In this lab, you will perform a simple version of the kind of data scraping (retrieval from third-party sources without a standard interface) and display necessary for the larger group project. Your work will make use of concepts covered in class related to design, interfaces (software and human), debugging, and testing.
Part A:
Design a piece of software that retrieves all of the street addresses of movie theaters operated by Kerasotes ShowPlace Theatres, LLC, as advertised on their website at http://www.kerasotes.com. Assume that the source HTML code of the site as of 2/21/06 will be the version you need to parse - you don't need to account for major changes in the layout or design of those pages.
Specifically, the software should retrieve (at minimum) into a well-designed runtime data structure of your choice:
The name of the theatre
The mailing address of the theatre
The name of the general manager of the theatre
Whether or not the theatre is "handicap accessible"
The URL of the theatre's details/showtimes page
The software should store the data in a file or some other (simple!) form of data storage.
Don't worry about checking for incremental changes or other inconcsistencies; do a "wholesale" replacement of any previous data set.
Your software should be smart enough not to replace any existing data with an emtpy data set (e.g. if the retrieval failes in some way)
Upon request (through a command line flag or otherwise) the software should provide feedback for reading by humans: the number of records retrieved, how long it took, and other data you think is relevant.
Set your software up so that it could be run on a regular basis (via cron or some other scheduling tool). If you actually put it in a cron schedule, make sure the interval is reasonable enough to be respectful of your data source while keeping the data current.
Part B:
Create a piece of software that reads the data set from the storage mechanism created in Part A, and puts it in a runtime data structure of your choice.

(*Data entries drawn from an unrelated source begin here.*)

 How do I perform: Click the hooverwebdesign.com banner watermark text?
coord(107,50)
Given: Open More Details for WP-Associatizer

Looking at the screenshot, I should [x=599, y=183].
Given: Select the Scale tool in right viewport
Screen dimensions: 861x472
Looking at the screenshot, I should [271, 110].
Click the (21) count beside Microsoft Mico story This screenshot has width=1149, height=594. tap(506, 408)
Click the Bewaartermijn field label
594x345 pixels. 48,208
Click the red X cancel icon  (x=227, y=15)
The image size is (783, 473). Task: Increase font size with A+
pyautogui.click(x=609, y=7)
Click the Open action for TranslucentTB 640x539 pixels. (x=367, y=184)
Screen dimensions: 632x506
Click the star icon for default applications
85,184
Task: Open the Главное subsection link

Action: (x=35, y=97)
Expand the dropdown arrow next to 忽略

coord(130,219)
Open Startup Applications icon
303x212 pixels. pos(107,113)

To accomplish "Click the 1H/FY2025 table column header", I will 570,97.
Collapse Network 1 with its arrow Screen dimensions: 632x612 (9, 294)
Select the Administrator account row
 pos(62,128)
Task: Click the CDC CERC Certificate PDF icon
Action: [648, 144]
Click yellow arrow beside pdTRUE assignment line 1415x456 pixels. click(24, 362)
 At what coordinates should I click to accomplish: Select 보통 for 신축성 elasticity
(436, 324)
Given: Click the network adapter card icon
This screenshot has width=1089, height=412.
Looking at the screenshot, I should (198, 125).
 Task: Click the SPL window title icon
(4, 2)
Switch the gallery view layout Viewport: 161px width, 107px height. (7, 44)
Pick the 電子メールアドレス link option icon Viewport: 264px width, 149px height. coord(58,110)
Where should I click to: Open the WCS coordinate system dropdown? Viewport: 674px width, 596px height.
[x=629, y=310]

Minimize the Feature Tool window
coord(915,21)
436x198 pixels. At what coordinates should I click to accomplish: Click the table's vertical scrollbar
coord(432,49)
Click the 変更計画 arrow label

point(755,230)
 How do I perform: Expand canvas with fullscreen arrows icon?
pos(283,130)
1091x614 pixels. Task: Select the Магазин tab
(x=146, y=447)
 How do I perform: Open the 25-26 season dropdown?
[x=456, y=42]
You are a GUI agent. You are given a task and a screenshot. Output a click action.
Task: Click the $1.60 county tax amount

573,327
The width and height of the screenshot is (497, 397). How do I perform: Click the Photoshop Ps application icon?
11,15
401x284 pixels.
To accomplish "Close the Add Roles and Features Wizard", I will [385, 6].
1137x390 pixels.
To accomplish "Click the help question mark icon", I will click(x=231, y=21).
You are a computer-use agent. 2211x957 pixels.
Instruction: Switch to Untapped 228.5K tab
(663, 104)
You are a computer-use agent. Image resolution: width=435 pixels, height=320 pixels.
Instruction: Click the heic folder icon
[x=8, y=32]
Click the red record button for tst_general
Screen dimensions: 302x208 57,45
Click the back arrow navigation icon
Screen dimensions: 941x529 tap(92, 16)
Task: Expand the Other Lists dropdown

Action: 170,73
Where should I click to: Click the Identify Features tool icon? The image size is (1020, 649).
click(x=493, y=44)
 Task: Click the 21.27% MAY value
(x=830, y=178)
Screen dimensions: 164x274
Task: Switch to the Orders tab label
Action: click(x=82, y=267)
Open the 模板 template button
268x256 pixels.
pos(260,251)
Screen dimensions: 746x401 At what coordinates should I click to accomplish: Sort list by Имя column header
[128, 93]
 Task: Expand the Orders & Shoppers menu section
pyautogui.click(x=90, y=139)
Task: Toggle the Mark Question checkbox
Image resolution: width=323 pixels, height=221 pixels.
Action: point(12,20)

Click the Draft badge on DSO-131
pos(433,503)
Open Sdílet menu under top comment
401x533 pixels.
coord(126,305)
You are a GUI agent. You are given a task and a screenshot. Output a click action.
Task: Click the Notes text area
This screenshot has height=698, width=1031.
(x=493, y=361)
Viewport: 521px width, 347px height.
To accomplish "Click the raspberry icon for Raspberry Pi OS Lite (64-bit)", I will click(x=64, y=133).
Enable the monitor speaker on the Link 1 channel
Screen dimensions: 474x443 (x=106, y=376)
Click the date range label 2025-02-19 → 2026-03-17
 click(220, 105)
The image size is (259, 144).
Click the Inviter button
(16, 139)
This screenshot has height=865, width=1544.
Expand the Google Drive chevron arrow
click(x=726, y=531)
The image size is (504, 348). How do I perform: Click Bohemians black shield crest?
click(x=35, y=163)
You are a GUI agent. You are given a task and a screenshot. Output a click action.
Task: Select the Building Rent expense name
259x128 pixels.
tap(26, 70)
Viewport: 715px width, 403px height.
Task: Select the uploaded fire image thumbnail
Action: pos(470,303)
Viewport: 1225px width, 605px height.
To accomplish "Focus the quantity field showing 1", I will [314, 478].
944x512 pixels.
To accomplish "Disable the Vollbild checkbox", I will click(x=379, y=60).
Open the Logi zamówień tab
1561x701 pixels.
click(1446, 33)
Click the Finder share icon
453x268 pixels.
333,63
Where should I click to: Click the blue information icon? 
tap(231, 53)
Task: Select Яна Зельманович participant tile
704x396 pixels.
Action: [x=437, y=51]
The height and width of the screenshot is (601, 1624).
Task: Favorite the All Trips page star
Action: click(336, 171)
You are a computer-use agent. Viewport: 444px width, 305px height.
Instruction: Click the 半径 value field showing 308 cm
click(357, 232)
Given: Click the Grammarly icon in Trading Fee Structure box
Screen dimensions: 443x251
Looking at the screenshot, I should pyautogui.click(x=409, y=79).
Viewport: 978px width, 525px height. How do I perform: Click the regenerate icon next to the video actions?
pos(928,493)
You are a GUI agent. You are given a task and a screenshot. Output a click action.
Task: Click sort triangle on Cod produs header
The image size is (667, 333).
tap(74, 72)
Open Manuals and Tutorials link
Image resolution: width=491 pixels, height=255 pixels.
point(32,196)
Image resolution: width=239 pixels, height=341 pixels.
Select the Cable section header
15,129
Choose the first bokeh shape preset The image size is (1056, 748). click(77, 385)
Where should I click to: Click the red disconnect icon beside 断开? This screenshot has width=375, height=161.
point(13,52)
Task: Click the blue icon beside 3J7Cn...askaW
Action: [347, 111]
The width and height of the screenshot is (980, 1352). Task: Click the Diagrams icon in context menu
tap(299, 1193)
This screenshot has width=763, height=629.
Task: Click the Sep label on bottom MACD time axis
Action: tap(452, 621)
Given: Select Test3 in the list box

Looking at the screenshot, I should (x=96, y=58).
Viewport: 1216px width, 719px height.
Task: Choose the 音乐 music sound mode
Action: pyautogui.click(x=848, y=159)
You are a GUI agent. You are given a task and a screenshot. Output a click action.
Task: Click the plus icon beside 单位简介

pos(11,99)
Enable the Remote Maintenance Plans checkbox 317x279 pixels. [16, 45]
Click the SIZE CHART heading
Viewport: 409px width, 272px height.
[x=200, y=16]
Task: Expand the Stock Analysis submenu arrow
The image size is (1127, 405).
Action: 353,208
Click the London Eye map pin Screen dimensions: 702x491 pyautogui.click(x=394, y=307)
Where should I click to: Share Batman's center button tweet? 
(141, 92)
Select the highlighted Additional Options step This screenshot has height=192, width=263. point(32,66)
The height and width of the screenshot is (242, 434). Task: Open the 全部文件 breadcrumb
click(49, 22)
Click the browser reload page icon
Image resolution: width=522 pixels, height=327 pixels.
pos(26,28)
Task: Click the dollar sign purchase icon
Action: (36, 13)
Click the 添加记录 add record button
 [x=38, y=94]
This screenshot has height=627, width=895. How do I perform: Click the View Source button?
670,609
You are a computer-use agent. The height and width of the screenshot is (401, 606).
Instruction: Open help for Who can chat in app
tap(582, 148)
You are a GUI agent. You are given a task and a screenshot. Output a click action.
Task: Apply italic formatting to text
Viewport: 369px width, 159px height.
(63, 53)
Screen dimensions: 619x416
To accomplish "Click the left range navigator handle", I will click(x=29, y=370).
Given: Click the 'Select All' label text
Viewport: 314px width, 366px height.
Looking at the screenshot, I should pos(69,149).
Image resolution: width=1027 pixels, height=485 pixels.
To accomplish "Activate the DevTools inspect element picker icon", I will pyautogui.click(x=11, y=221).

Using the Google Maps API, create a map that shows the location of the theatres operated by Kerasotes in the region.
The map should start out centered on Richmond, Indiana such that the city limits are visible
The map should display standard "pushpins" indicating the existence of a theatre location
When the user "rolls over" a location, the details (as retrieved in Part A above) of that location should be displayed, including a link to that location's showtimes URL
The Google Maps API key for cs.earlham.edu is
.
Create a user interface (i.e. a web page) that has the appropriate titling and documentation to make this map useful to someone looking for area theatres owned by Kerasotes. Assume that your user has only basic knowledge of the Google Maps system and how to navigate it.
Turn in:
The URL of your finished map interface
A copy of your "scraping" software and any accompanying documentation
A pointer to the electronic version of your source code, and to the data storage location you used
A one-page write up of the process you went through to design and implement the scraping software and the mapping interface.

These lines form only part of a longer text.